Question
Verify that \( A(B – C) = AB – AC \) for:
\( A = \begin{bmatrix} 1 & 0 & -2 \\ 3 & -1 & 0 \\ -2 & 1 & 1 \end{bmatrix}, \; B = \begin{bmatrix} 0 & 5 & -4 \\ -2 & 1 & 3 \\ -1 & 0 & 2 \end{bmatrix}, \; C = \begin{bmatrix} 1 & 5 & 2 \\ -1 & 1 & 0 \\ 0 & -1 & 1 \end{bmatrix} \)
Step 1: Find \( B – C \)
\[ B – C = \begin{bmatrix} 0-1 & 5-5 & -4-2 \\ -2-(-1) & 1-1 & 3-0 \\ -1-0 & 0-(-1) & 2-1 \end{bmatrix} = \begin{bmatrix} -1 & 0 & -6 \\ -1 & 0 & 3 \\ -1 & 1 & 1 \end{bmatrix} \]Step 2: Compute \( A(B – C) \)

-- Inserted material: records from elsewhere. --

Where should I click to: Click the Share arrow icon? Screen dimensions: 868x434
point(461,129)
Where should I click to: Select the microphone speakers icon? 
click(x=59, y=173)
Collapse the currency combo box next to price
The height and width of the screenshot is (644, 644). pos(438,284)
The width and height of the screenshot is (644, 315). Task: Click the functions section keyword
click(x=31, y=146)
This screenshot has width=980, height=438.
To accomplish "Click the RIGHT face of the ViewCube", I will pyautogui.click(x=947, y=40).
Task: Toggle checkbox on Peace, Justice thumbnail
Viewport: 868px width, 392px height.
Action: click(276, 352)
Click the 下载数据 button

\[ A(B-C) = \begin{bmatrix} 1 & 0 & -2 \\ 3 & -1 & 0 \\ -2 & 1 & 1 \end{bmatrix} \begin{bmatrix} -1 & 0 & -6 \\ -1 & 0 & 3 \\ -1 & 1 & 1 \end{bmatrix} \] \[ = \begin{bmatrix} 1 & -2 & -8 \\ -2 & 0 & -21 \\ 0 & 1 & 16 \end{bmatrix} \]Step 3: Compute \( AB \)

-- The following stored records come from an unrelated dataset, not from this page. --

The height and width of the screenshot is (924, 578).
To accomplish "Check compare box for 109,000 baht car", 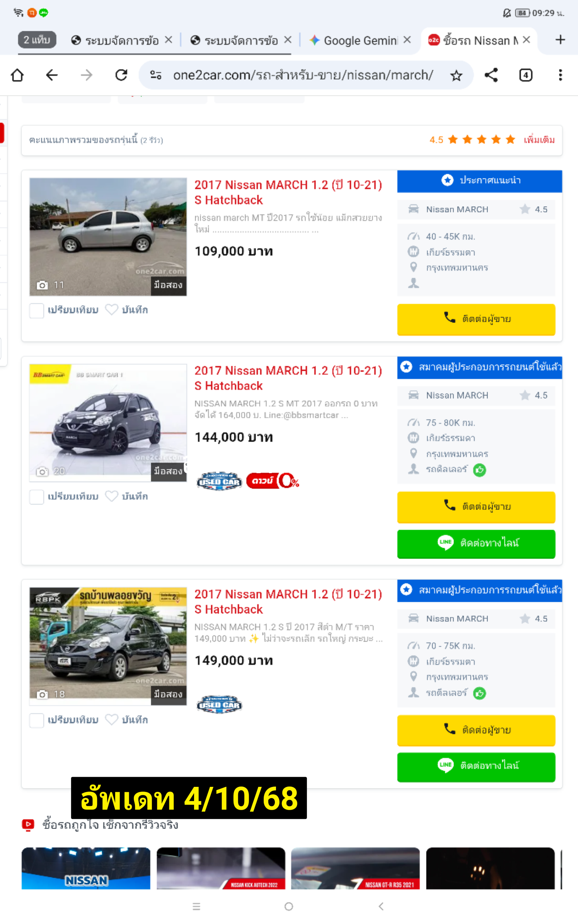I will pyautogui.click(x=37, y=310).
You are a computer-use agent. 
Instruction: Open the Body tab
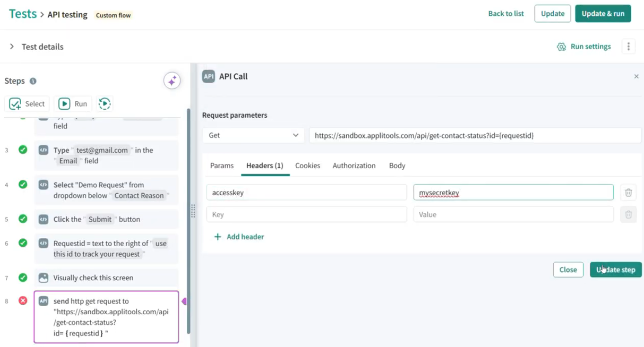pyautogui.click(x=397, y=165)

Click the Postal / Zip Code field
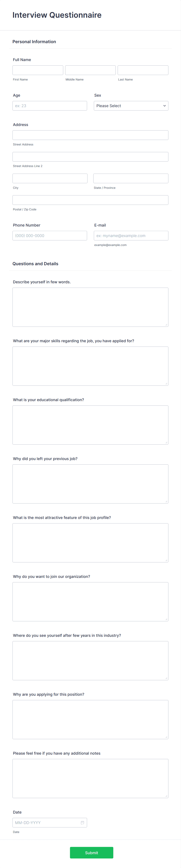(90, 199)
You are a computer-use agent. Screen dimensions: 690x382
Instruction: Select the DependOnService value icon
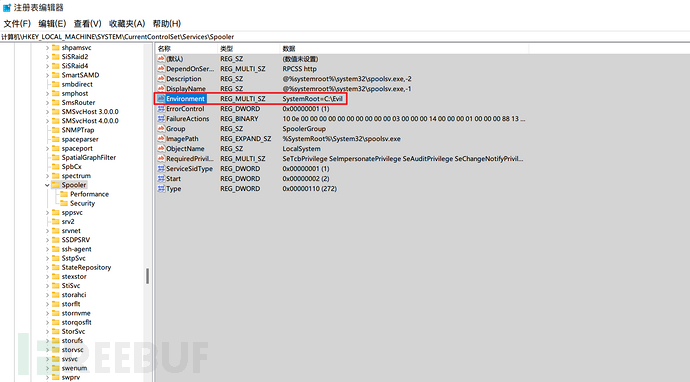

\[ AB = \begin{bmatrix} 1 & 0 & -2 \\ 3 & -1 & 0 \\ -2 & 1 & 1 \end{bmatrix} \begin{bmatrix} 0 & 5 & -4 \\ -2 & 1 & 3 \\ -1 & 0 & 2 \end{bmatrix} \] \[ = \begin{bmatrix} 2 & 5 & -8 \\ 2 & 14 & -15 \\ -3 & -9 & 13 \end{bmatrix} \]Step 4: Compute \( AC \)
\[ AC = \begin{bmatrix} 1 & 0 & -2 \\ 3 & -1 & 0 \\ -2 & 1 & 1 \end{bmatrix} \begin{bmatrix} 1 & 5 & 2 \\ -1 & 1 & 0 \\ 0 & -1 & 1 \end{bmatrix} \] \[ = \begin{bmatrix} 1 & 7 & 0 \\ 4 & 14 & 6 \\ -3 & -10 & -3 \end{bmatrix} \]Step 5: Compute \( AB – AC \)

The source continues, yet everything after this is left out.